Последний был председателем многих комитетов, комиссий, совещаний, на которых обсуждались и принимались решения по различным вопросам внутриполитической жизни страны, но особую роль из них играло «Особое совещание для изыскания мер к лучшей охране спокойствия и безопасности в империи», в которую преобразовался тот совет, который был создан сразу после оправдания Веры Засулич, первые заседания которого в апреле 1878 были нами рассмотрены выше. «Состояло оно из министров, так или иначе ответственных за карательную политику (внутренних дел, юстиции, просвещения и военного), а также шефа жандармов и Главноуправляющего III Отделением под председательством министра государственных имуществ П. А. Валуева и созывалось лишь в экстренных случаях — как правило, после крупных актов красного террора».[801]
Оно и выработало Положение о генерал-губернаторствах сразу после покушения Соловьева: «По инициативе Валуева /…/ вводится институт временных генерал-губернаторов. В записке, датированной 2 апреля, т. е. днем покушения, посвященной мерам борьбы с «крамолой», он указывал на необходимость учреждений временных генерал-губернаторов в Петербурге, Харькове, Одессе или Николаеве, а также предоставление аналогичных полномочий генерал-губернаторам Московскому, Варшавскому и Киевскому».[802]

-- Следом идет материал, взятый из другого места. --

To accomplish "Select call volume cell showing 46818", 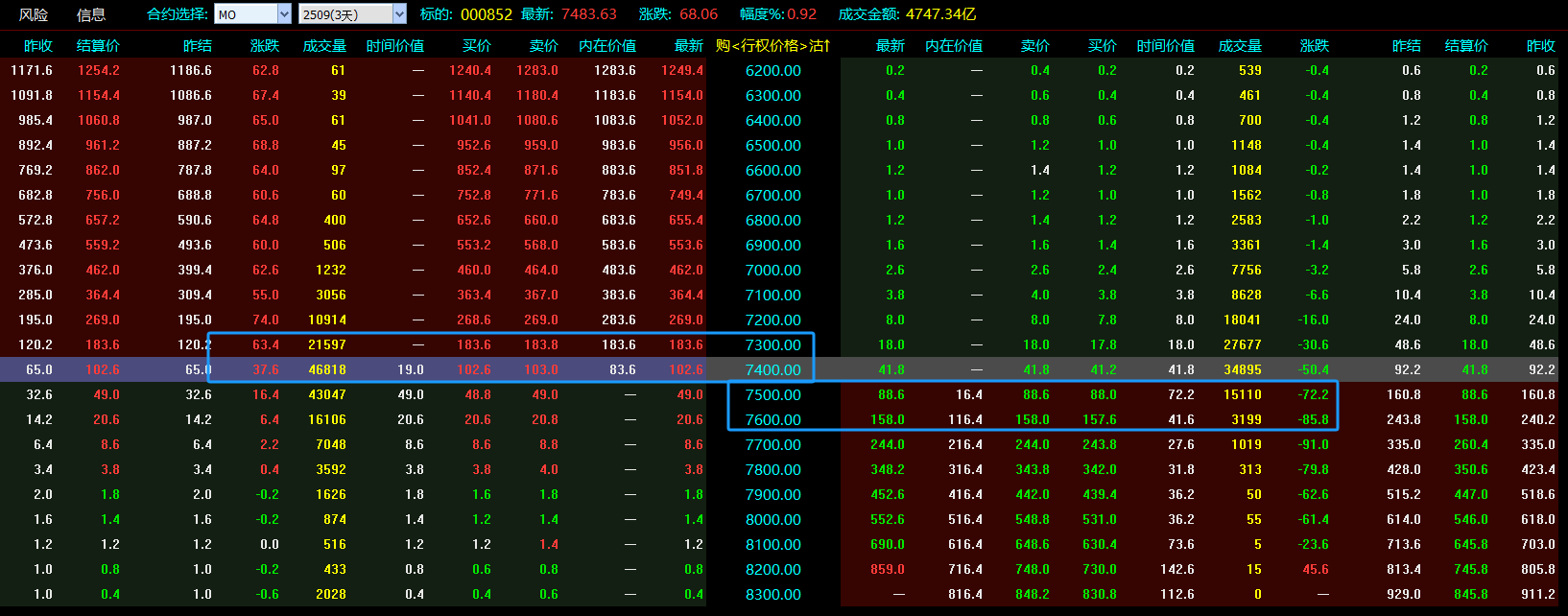I will coord(327,369).
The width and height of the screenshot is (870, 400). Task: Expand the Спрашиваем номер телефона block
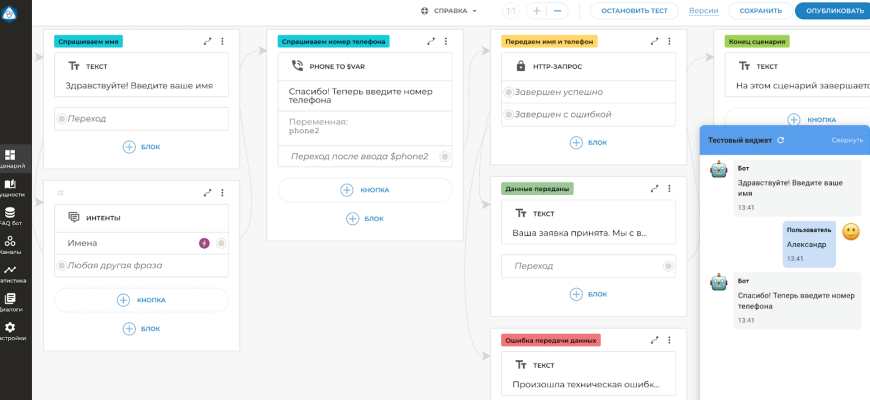pyautogui.click(x=431, y=41)
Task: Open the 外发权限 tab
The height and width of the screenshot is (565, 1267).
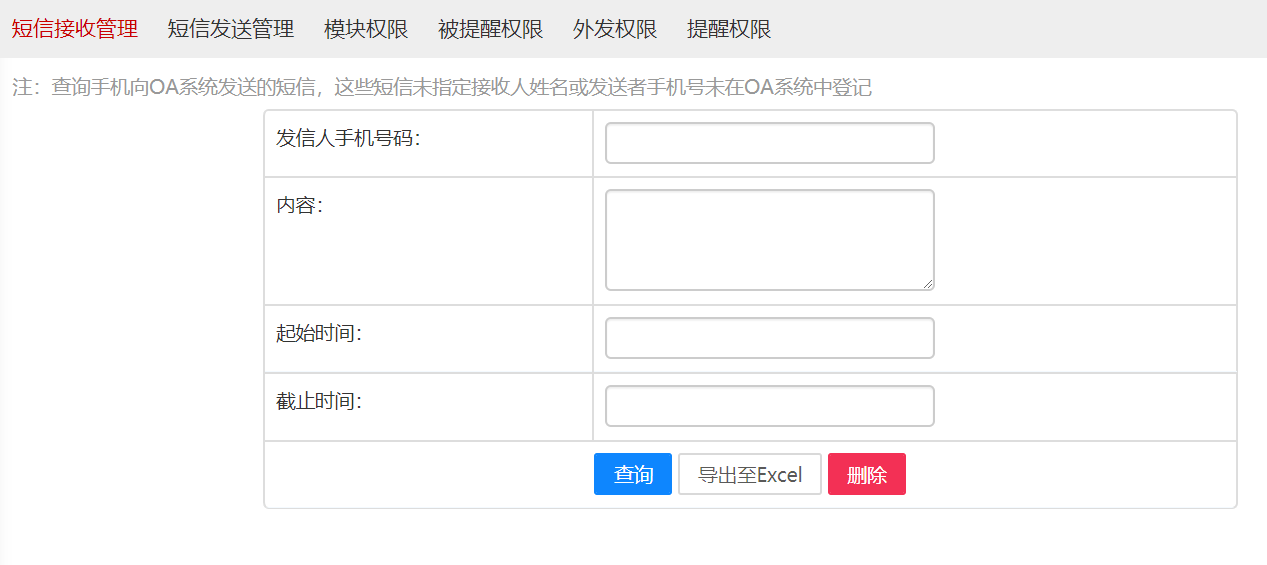Action: pos(615,29)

Ответную реакцию революционной публики передает Фроленко: «правительство, напуганное предыдущими событиями, а особенно выступлением Соловьева, объявляет на военном положении Питер, Харьков, Киев, Одессу и дает генерал-губерн[аторам] право вешать, ссылать в Сибирь бесконтрольно. Начинается настоящая вакханалия. Вешают по-пустому, ссылают безо всякой вины[803]. В ответ на это в Одессе решаем уничтожить генерал-губернатора Тотлебена. Я с рабочими начинаем следить, чтоб составить план нападения, но тут в обществе поднимается крик, что так жить нельзя, что надо найти выход, что недостаточно уничтожать шефов, генералов: «Лес велик, всего не вырубишь, надо покончить с лесничим». Некоторые стали предлагать себя, говоря: «Дайте мне оружие да помогите встретить царя, и я, мол, его уничтожу».
Эти крики заставили тогда оставить в покое Тотлебена, а обратить внимание на Александра II, и меня послали в Питер договориться там с землевольческим центром. Я поехал и узнал, что и там у многих явилась та же мысль, но так как это в программу «Земли и Воли» не входило, то решено было устроить съезд /…/, на который собирать людей с юга меня же и отрядили».[804]
Валуев прекрасно представлял себе сложность стоящих перед ним задач: он отмечал в дневнике: «Чувствуется, что почва зыблется, зданию угрожает падение».[805]
Александр II, уезжая в Крым в середине апреля 1879, поручил Особому совещанию под председательством Валуева «исследовать и выяснить причины быстрого распространения в среде молодого поколения разрушительных учений и изыскать действенные практические меры, чтобы положить предел их растлевающему влиянию».[806] Задание было выполнено к концу мая.